**DIRECTIONS**
Find the line containing "Follow the turn on enhanced protection link". Reproduce it and every line after it up to the end of the records, exactly as written.

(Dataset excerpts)
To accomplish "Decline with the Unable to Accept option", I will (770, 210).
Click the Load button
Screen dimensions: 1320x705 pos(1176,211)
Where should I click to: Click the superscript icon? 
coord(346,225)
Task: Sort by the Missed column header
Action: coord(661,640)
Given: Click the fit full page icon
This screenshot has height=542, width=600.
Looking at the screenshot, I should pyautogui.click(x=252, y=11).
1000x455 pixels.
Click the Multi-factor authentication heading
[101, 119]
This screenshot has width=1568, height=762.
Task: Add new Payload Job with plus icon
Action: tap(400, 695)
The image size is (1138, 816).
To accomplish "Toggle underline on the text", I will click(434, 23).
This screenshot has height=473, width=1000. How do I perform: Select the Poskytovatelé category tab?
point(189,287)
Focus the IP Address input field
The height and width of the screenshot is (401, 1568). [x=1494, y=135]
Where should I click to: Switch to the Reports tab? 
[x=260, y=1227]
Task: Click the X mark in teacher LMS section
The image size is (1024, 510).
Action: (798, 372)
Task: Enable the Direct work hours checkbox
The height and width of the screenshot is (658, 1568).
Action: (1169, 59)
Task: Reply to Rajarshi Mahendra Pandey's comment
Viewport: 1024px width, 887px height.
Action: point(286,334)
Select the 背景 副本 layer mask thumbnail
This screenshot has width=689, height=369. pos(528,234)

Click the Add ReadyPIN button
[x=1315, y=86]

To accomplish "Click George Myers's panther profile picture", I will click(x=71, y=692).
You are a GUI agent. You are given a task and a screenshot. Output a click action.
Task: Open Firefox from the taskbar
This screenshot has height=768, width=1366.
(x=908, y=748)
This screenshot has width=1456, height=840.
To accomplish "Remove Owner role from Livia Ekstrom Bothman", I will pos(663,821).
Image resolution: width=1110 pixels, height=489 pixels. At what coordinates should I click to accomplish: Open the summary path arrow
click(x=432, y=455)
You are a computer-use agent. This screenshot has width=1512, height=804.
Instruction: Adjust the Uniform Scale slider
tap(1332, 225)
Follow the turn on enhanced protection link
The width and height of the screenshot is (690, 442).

**TASK ANSWER**
Follow the turn on enhanced protection link
The width and height of the screenshot is (690, 442).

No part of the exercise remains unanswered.